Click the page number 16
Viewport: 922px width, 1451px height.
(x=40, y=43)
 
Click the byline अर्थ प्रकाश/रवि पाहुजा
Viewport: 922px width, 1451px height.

What to work on
Rename every instance of "Click" to "Tap" across all the data, and give the lines back with everything else unchanged.

Solved exercise
Tap the page number 16
Viewport: 922px width, 1451px height.
(x=40, y=43)
 
Tap the byline अर्थ प्रकाश/रवि पाहुजा
Viewport: 922px width, 1451px height.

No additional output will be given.